As a rule, the heroes of a planned work resist the plan. Leo Tolstoy wrote that his heroes do not obey him and do as they want. All writers know this inflexibility of heroes.

The story of one story. Devonian limestone

1931 Paustovsky rents a room in the city of Livny, Oryol region. The owner of the house has a wife and two daughters. Paustovsky meets the eldest, nineteen-year-old Anfisa, on the river bank in the company of a frail and quiet fair-haired teenager. It turns out that Anfisa loves a boy with tuberculosis.

One night Anfisa commits suicide. For the first time Paustovsky witnesses the immeasurable female love which is stronger than death.
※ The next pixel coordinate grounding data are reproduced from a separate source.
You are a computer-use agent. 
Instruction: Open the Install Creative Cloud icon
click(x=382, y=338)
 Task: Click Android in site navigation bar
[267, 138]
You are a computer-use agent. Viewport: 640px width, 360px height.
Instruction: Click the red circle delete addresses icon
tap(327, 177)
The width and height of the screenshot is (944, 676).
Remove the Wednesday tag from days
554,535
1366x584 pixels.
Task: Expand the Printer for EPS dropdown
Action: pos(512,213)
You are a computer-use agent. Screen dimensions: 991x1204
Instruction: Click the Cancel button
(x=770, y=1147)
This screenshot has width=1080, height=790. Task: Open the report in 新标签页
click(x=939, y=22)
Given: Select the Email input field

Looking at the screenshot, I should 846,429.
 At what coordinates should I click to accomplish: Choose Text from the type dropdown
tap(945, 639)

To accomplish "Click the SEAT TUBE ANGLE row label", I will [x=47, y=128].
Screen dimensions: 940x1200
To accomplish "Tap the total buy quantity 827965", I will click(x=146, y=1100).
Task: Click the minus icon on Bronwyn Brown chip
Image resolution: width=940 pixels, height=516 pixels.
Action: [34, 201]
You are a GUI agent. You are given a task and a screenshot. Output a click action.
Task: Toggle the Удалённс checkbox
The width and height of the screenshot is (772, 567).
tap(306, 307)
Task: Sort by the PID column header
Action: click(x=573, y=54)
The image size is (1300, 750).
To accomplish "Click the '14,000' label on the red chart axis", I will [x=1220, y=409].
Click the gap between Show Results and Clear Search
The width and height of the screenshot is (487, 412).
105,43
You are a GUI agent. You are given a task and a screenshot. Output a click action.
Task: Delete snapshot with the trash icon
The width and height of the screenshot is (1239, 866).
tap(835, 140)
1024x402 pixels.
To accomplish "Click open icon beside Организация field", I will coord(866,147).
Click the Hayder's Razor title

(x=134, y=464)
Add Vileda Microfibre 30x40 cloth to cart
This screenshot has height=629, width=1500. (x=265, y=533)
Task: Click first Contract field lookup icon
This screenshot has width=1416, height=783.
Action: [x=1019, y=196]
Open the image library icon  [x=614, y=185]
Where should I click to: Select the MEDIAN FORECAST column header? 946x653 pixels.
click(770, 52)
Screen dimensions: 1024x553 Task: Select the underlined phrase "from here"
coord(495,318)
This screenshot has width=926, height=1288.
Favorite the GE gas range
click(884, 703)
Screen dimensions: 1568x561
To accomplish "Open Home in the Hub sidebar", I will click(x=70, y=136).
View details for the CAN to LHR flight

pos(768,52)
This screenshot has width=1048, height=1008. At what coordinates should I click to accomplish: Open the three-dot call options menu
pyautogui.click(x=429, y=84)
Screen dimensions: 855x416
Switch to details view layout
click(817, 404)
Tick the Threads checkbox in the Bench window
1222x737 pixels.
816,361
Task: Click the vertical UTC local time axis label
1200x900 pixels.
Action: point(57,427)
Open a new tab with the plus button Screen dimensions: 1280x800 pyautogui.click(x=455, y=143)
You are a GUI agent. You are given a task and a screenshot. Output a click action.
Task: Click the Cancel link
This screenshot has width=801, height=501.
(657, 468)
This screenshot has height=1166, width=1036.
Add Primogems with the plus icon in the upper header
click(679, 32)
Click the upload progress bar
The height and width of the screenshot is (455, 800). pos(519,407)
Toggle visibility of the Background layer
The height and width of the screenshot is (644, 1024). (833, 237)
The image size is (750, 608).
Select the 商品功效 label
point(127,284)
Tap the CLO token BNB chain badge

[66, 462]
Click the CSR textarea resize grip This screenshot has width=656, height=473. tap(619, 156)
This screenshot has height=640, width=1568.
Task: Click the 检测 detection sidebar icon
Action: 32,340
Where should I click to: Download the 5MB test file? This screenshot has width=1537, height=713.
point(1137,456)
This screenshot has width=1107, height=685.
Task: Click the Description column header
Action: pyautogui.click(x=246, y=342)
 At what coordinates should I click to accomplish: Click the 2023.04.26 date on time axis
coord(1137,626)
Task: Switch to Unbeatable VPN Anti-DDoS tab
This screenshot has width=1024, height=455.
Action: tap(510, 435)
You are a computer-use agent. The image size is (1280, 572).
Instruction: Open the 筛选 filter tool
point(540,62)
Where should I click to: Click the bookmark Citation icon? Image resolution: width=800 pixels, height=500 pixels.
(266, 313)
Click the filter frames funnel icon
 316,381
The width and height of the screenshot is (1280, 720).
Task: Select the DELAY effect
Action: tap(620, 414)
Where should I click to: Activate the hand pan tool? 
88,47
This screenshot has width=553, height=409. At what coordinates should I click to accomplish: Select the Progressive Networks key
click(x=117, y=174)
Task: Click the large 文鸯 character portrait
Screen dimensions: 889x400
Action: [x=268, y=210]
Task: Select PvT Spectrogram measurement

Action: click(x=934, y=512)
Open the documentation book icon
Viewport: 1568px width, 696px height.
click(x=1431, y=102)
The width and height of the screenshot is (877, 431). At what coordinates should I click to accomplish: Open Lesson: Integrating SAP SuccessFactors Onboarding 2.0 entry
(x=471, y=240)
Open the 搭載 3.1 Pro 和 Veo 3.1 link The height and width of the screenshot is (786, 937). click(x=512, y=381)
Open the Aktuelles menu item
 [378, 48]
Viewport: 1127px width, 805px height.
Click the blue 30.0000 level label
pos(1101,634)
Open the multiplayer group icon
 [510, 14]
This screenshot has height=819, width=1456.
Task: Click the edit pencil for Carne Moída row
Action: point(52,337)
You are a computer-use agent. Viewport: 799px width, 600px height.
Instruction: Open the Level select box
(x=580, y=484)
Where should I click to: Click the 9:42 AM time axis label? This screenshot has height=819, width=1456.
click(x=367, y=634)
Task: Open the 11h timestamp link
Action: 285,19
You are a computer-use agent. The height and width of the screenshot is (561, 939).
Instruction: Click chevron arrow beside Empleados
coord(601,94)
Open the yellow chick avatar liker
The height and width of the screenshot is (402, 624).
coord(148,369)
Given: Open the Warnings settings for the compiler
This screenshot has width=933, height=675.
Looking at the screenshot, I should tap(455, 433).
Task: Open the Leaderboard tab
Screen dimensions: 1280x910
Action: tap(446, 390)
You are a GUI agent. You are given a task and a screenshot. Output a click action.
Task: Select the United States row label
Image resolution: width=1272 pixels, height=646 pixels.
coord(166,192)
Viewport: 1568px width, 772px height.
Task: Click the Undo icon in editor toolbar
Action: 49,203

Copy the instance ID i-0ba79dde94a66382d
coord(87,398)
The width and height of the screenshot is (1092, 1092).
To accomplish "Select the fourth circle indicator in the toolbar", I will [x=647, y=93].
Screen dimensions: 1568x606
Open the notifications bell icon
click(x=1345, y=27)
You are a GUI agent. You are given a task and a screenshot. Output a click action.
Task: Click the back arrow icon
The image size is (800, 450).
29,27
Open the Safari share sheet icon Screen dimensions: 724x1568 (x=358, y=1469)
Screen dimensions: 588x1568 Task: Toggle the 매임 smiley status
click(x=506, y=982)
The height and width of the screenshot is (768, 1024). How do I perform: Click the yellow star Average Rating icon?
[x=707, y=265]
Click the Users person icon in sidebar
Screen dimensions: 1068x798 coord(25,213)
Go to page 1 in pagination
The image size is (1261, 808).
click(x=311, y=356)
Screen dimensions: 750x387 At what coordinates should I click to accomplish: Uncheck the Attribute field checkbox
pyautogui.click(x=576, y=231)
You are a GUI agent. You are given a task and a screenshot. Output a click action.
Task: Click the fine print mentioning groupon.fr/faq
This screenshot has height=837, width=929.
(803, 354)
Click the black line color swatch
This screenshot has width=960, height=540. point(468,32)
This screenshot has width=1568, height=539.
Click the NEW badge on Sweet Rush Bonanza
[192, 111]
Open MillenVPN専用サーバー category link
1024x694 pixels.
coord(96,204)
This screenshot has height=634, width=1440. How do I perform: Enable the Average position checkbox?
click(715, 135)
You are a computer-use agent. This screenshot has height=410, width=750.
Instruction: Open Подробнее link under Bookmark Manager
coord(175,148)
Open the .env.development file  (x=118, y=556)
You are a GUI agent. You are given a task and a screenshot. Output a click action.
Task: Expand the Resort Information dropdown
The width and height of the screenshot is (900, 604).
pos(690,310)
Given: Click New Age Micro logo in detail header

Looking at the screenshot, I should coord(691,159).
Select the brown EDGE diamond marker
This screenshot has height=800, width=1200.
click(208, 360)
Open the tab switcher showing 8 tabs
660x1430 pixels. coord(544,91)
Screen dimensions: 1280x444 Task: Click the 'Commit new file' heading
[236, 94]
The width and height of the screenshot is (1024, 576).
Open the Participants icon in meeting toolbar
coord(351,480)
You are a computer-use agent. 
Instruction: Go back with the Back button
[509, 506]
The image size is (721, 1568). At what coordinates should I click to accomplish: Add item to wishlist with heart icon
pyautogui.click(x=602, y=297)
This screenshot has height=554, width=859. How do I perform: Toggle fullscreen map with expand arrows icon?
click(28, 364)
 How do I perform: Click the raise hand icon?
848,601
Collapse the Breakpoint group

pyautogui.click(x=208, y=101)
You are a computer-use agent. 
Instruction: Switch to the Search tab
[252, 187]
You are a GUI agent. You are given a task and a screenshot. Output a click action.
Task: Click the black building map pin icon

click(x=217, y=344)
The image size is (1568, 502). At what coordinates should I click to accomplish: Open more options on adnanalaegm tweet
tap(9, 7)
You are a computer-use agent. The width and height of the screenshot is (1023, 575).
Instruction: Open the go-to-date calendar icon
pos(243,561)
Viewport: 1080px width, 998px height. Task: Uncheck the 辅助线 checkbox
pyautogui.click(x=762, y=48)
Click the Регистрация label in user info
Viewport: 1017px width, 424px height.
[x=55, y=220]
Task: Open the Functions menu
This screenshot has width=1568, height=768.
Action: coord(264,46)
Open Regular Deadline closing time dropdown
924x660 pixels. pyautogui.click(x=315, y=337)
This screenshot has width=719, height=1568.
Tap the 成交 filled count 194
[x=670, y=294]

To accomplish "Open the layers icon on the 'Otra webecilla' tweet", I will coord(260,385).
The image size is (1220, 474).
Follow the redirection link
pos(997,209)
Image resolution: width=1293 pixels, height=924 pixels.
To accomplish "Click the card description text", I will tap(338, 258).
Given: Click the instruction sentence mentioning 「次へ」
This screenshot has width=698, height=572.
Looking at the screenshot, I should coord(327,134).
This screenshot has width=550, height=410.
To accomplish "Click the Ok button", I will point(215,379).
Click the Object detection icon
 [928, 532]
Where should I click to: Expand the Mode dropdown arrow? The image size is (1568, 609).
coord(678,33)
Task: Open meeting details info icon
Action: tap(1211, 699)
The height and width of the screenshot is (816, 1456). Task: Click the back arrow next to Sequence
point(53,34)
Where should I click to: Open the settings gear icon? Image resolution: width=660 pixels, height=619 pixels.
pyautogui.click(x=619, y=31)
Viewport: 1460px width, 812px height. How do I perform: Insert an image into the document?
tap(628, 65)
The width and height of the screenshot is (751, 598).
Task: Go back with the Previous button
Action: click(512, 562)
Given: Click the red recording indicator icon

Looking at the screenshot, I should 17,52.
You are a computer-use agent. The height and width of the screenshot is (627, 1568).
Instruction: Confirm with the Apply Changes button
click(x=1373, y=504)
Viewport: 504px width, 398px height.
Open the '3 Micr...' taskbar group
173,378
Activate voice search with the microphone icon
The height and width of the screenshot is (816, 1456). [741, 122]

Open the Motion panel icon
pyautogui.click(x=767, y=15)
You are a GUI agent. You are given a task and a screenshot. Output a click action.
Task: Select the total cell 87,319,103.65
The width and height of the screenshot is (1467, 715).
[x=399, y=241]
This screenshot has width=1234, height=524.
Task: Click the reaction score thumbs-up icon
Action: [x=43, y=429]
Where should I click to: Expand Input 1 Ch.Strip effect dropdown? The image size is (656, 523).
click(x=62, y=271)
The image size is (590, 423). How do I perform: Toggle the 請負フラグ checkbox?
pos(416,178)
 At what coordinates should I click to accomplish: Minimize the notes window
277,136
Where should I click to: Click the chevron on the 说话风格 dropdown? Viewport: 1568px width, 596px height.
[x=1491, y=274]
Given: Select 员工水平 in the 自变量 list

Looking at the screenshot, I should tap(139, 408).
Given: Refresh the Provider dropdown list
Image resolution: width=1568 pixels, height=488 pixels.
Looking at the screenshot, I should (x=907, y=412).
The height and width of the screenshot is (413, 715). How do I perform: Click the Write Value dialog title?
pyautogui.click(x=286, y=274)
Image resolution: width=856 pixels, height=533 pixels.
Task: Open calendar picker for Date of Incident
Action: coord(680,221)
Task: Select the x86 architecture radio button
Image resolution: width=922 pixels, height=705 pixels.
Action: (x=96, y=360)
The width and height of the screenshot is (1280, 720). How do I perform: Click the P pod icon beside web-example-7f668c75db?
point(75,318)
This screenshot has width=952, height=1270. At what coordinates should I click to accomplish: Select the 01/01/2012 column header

The railway doctor Maria Dmitrievna Shatskaya invites Paustovsky to move in with her. She lives with her mother and brother, geologist Vasily Shatsky, who went crazy in captivity among the Basmachi Central Asia. Vasily gradually gets used to Paustovsky and begins to talk. Shatsky interesting conversationalist, but at the slightest fatigue he begins to delirium. Paustovsky describes his story in Kara-Bugaz.

The idea for the story appears in Paustovsky during Shatsky’s stories about the first explorations of the Kara-Bug Bay.

Studying geographical maps

In Moscow, Paustovsky gets detailed map Caspian Sea. In his imagination, the writer wanders along its shores for a long time. His father doesn't approve of hobbies geographical maps- it promises a lot of disappointments.

The habit of imagining different places helps Paustovsky to correctly see them in reality. Trips to the Astrakhan steppe and Emba give him the opportunity to write a book about Kara-Bugaz. Only a small part of the collected material is included in the story, but Paustovsky does not regret it - this material will be useful for a new book.

Notches on the heart

Every day of life leaves its marks in the writer’s memory and heart. Good memory- one of the fundamentals of writing.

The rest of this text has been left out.